▶ [WHAT IS NEEDED]: Nothing in the entries may differ when you return them.
----
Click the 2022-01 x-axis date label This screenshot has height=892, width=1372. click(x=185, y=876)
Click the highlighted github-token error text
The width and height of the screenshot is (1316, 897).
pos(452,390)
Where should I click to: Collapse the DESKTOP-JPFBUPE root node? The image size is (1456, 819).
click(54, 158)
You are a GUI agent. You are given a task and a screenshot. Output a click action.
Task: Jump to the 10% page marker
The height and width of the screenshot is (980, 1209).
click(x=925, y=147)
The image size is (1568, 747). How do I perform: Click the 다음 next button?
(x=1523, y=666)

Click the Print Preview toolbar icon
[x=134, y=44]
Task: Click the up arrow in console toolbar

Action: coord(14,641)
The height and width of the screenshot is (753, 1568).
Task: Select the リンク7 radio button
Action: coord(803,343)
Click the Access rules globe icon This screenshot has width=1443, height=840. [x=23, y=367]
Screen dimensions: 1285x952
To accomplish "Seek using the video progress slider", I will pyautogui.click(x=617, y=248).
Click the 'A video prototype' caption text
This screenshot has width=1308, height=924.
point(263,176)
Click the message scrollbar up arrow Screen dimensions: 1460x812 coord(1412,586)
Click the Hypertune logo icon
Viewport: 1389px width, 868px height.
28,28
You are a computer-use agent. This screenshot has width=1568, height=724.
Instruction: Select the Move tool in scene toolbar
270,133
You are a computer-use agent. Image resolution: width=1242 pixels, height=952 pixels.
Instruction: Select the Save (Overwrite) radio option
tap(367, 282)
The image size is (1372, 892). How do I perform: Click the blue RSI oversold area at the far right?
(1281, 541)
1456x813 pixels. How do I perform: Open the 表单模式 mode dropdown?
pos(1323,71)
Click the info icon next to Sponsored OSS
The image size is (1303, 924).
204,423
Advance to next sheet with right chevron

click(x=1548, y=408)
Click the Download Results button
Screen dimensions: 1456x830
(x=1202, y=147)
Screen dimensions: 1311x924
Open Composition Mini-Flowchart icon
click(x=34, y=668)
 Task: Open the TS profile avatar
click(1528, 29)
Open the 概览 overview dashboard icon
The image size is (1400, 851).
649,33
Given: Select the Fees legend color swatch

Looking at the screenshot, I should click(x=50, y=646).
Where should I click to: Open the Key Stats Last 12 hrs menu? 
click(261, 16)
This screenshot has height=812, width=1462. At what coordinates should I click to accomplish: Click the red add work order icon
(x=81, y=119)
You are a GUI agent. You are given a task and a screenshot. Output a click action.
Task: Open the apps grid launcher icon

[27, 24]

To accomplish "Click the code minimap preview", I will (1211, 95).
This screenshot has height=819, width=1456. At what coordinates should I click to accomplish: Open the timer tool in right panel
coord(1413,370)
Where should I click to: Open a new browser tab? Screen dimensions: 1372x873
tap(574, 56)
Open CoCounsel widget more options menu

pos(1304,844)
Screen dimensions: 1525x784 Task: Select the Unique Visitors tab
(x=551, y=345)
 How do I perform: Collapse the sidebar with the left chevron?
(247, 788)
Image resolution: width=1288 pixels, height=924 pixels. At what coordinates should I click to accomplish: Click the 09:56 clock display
----
▶ [ANSWER]:
Click the 2022-01 x-axis date label This screenshot has height=892, width=1372. click(x=185, y=876)
Click the highlighted github-token error text
The width and height of the screenshot is (1316, 897).
pos(452,390)
Where should I click to: Collapse the DESKTOP-JPFBUPE root node? The image size is (1456, 819).
click(54, 158)
You are a GUI agent. You are given a task and a screenshot. Output a click action.
Task: Jump to the 10% page marker
The height and width of the screenshot is (980, 1209).
click(x=925, y=147)
The image size is (1568, 747). How do I perform: Click the 다음 next button?
(x=1523, y=666)

Click the Print Preview toolbar icon
[x=134, y=44]
Task: Click the up arrow in console toolbar

Action: coord(14,641)
The height and width of the screenshot is (753, 1568).
Task: Select the リンク7 radio button
Action: coord(803,343)
Click the Access rules globe icon This screenshot has width=1443, height=840. [x=23, y=367]
Screen dimensions: 1285x952
To accomplish "Seek using the video progress slider", I will pyautogui.click(x=617, y=248).
Click the 'A video prototype' caption text
This screenshot has width=1308, height=924.
point(263,176)
Click the message scrollbar up arrow Screen dimensions: 1460x812 coord(1412,586)
Click the Hypertune logo icon
Viewport: 1389px width, 868px height.
28,28
You are a computer-use agent. This screenshot has width=1568, height=724.
Instruction: Select the Move tool in scene toolbar
270,133
You are a computer-use agent. Image resolution: width=1242 pixels, height=952 pixels.
Instruction: Select the Save (Overwrite) radio option
tap(367, 282)
The image size is (1372, 892). How do I perform: Click the blue RSI oversold area at the far right?
(1281, 541)
1456x813 pixels. How do I perform: Open the 表单模式 mode dropdown?
pos(1323,71)
Click the info icon next to Sponsored OSS
The image size is (1303, 924).
204,423
Advance to next sheet with right chevron

click(x=1548, y=408)
Click the Download Results button
Screen dimensions: 1456x830
(x=1202, y=147)
Screen dimensions: 1311x924
Open Composition Mini-Flowchart icon
click(x=34, y=668)
 Task: Open the TS profile avatar
click(1528, 29)
Open the 概览 overview dashboard icon
The image size is (1400, 851).
649,33
Given: Select the Fees legend color swatch

Looking at the screenshot, I should click(x=50, y=646).
Where should I click to: Open the Key Stats Last 12 hrs menu? 
click(261, 16)
This screenshot has height=812, width=1462. At what coordinates should I click to accomplish: Click the red add work order icon
(x=81, y=119)
You are a GUI agent. You are given a task and a screenshot. Output a click action.
Task: Open the apps grid launcher icon

[27, 24]

To accomplish "Click the code minimap preview", I will (1211, 95).
This screenshot has height=819, width=1456. At what coordinates should I click to accomplish: Open the timer tool in right panel
coord(1413,370)
Where should I click to: Open a new browser tab? Screen dimensions: 1372x873
tap(574, 56)
Open CoCounsel widget more options menu

pos(1304,844)
Screen dimensions: 1525x784 Task: Select the Unique Visitors tab
(x=551, y=345)
 How do I perform: Collapse the sidebar with the left chevron?
(247, 788)
Image resolution: width=1288 pixels, height=924 pixels. At what coordinates should I click to accomplish: Click the 09:56 clock display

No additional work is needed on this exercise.